* Data rows:
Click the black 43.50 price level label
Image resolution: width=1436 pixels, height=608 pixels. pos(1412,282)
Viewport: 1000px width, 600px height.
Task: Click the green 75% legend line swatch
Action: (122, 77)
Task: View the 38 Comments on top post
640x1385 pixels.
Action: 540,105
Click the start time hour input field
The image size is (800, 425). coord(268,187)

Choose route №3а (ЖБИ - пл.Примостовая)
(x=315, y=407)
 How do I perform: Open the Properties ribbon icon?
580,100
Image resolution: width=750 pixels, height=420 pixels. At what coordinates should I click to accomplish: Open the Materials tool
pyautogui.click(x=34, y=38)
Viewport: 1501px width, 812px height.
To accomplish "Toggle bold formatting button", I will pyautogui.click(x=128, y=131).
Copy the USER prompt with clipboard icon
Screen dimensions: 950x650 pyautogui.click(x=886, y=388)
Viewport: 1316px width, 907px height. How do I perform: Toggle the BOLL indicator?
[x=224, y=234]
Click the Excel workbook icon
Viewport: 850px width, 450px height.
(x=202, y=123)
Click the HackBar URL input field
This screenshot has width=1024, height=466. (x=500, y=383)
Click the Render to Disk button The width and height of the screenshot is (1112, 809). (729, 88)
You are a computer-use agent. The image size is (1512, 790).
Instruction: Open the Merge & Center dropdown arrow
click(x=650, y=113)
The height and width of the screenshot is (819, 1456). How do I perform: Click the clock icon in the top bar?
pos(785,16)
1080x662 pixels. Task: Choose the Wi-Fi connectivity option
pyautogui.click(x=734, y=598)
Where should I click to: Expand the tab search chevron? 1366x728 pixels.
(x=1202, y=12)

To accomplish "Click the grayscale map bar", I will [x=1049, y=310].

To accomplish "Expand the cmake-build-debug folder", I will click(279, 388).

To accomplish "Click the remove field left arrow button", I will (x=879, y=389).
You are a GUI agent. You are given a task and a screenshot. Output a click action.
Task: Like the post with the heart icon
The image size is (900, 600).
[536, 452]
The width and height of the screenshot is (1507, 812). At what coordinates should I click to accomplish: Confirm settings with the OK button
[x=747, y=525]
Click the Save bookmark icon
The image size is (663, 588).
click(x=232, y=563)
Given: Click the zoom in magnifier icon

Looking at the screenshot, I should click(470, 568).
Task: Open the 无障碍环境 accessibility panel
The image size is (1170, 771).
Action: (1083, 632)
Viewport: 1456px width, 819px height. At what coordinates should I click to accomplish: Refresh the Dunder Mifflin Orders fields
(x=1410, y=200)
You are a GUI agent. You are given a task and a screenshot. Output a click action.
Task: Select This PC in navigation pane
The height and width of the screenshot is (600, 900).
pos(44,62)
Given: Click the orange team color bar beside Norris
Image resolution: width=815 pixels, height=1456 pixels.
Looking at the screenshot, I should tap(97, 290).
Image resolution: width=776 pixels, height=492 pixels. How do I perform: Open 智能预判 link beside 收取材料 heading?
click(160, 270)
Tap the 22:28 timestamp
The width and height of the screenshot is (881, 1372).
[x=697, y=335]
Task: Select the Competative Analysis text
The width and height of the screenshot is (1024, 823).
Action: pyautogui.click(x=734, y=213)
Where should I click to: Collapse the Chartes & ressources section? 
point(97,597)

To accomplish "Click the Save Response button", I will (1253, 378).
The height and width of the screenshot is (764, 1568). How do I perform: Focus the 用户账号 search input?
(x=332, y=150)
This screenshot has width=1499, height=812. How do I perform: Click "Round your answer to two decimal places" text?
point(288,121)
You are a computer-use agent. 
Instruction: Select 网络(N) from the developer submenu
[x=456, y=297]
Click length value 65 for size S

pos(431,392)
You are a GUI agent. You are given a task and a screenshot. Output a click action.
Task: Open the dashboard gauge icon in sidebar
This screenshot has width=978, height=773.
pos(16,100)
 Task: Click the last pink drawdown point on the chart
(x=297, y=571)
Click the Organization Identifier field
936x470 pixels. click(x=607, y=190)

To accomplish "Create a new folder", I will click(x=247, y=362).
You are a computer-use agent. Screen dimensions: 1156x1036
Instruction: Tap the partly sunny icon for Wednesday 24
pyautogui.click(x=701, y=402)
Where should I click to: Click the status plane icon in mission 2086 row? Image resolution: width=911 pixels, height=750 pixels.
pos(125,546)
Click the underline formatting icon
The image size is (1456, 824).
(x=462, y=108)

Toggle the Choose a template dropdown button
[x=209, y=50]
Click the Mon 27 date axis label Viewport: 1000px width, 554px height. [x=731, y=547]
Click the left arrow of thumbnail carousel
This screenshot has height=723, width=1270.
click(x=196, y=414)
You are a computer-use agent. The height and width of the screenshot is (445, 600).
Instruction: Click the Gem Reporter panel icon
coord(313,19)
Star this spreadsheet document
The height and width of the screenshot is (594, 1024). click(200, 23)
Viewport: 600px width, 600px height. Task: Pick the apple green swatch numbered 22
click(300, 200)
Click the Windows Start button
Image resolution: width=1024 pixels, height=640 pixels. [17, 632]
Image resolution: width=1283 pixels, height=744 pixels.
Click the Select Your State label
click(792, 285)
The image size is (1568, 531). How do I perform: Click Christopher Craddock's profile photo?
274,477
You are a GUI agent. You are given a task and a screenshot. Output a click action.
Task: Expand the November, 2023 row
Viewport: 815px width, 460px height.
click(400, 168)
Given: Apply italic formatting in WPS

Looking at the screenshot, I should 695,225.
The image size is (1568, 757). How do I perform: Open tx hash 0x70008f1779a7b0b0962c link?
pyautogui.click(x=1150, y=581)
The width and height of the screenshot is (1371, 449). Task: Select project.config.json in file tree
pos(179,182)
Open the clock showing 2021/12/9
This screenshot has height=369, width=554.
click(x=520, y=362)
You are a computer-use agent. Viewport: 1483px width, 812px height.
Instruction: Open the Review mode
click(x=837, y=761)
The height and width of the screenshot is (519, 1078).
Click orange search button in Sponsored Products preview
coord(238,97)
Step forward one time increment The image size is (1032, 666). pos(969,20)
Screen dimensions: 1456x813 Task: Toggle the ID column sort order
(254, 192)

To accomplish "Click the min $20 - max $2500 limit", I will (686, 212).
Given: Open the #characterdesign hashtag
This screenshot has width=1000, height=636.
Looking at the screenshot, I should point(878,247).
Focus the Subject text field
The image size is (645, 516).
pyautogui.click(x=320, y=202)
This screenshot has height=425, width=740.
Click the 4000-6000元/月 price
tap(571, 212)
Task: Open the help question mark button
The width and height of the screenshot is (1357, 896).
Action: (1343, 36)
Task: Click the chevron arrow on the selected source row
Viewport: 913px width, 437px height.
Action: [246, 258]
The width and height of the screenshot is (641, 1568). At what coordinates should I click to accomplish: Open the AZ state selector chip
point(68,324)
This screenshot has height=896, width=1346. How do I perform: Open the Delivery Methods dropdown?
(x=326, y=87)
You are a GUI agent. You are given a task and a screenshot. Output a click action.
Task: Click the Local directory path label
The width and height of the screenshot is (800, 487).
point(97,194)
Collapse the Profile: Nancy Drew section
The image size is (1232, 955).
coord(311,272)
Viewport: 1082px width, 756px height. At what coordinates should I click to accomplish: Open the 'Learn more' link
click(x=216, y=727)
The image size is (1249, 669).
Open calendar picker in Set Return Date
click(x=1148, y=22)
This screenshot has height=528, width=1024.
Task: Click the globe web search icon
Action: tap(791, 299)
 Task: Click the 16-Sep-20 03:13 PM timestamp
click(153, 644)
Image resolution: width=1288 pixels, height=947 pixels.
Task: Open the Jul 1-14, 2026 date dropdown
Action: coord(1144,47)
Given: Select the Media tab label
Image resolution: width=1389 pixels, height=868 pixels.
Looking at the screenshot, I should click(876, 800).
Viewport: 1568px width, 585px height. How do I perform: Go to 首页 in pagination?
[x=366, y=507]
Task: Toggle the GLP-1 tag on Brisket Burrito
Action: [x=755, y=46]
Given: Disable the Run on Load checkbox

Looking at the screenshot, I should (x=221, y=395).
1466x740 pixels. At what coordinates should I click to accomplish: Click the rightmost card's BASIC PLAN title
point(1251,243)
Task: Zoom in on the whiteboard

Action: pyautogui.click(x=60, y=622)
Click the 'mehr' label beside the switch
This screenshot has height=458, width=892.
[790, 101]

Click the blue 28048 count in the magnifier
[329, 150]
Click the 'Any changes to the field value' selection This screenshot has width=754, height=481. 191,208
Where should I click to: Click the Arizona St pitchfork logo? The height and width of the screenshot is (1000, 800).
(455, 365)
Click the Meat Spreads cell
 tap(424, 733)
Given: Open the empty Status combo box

* Exercise directions: Reproduce verbatim the rows between the line containing "Given: Click the zoom in magnifier icon" and the line containing "Looking at the screenshot, I should tap(97, 290).", inclusive.

* Completed exercise:
Given: Click the zoom in magnifier icon

Looking at the screenshot, I should click(470, 568).
Task: Open the 无障碍环境 accessibility panel
The image size is (1170, 771).
Action: (1083, 632)
Viewport: 1456px width, 819px height. At what coordinates should I click to accomplish: Refresh the Dunder Mifflin Orders fields
(x=1410, y=200)
You are a GUI agent. You are given a task and a screenshot. Output a click action.
Task: Select This PC in navigation pane
The height and width of the screenshot is (600, 900).
pos(44,62)
Given: Click the orange team color bar beside Norris
Image resolution: width=815 pixels, height=1456 pixels.
Looking at the screenshot, I should tap(97, 290).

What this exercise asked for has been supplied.